What's So Special About A Blog
First, the technical side. Many free softwares exist that allow most people, even those without any web authoring experience, to create a presence on the web, as long as they have access to a computer and an internet connection. This need not be an individual computer and internet connection. Many writers outside the US add to their blogs regularly via public internet cafes, for example. Read What's a Blog? for a succinct introduction to blogging.
The relative ease of access to web writing via a blog encourages individuals to write regularly, to update their weblogs from many different locations, and, most importantly for capstone, to reflect on, as Douglas Adams would have it, "Life, love, the universe, everything."
Individuals all over the world maintain blogs (or web logs) on virtually every subject you can imagine. One of the most famous is Salam Pax (a pseudonym) who started writing a web log from Bagdhad in December 2002. For the ironic (and iconic) story of this blog's beginnings, and its growing importance as the Gulf War, part II, broke out, read, "I Became the Profane Pervert Arab Blogger."
On 26 August, 2006, The Washington Post published an article analyzing views of the war in Northern Israel and Southern Lebanon expressed in individual writers' blogs. The article points out that several bloggers found common ground with those "on the other side' via blogging contacts:
...in the midst of war, scouring online for views from the other side has been one way for Lebanese and Israelis to alleviate the terrible sense of the impotence of standing by as their countries bled. Thousands of people, often posting in English, seem compelled to try to make some sense of the chaos -- or, through personal narratives, to help debunk stereotypes and misperceptions.
Bloggers from both sides of the border . . . have been providing live updates, commenting on one another's blogs and sometimes linking to posts by bloggers on the other side of the border," wrote Lisa Goldman, a Canadian-Israeli blogger and journalist, on her site On the Face six days into the war. "Will this turn out to be the first time that residents of 'enemy' countries engaged in an ongoing conversation while missiles were falling?"
…English is a convenient lingua franca. The Lebanese blogosphere, drawing from a trilingual Arabic-, French- and English-speaking population, is chiefly English. So when the war broke out, many Hebrew-language bloggers switched to English in a deliberate attempt to reach across the border.
Sample blogs: On the Face (Israel) & Beirut Spring (Lebanon). See also Global Voices Online which links bloggers around the world).

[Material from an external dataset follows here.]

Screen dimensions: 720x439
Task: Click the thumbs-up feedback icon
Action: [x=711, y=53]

The lead editorial in The Economist (August 26th to September 1st) also recognized the potential power of blogging (sometimes called citizen-journalism) as an alternative to mainstream news media:
The web has opened the closed world of professional editors and reporters to anyone with a keyboard and internet connection. Several companies have been chastened by amateur postings – of flames erupting from Dell's laptops or of cable-TV repairmen asleep on the sofa. Each blogger is capable of bias and slander, but, taken as a group, bloggers offer the searcher after truth boundless material to chew over..."
In an academic context, blogs allow us – also "searchers after truth" – to nurture what are called communities of practice, a concept coined by Etienne Wenger to describe the activities of groups of people who come together around common interests and shared expertise. I certainly think Capstone constitutes a community of practice, even if we don't explicitly call it that. Blogs allow the members of a community of practice, where individuals do not all necessarily have web authoring talents, to build a public presence, which others, perhaps with similar interests in reflective learning and portfolio building, might share.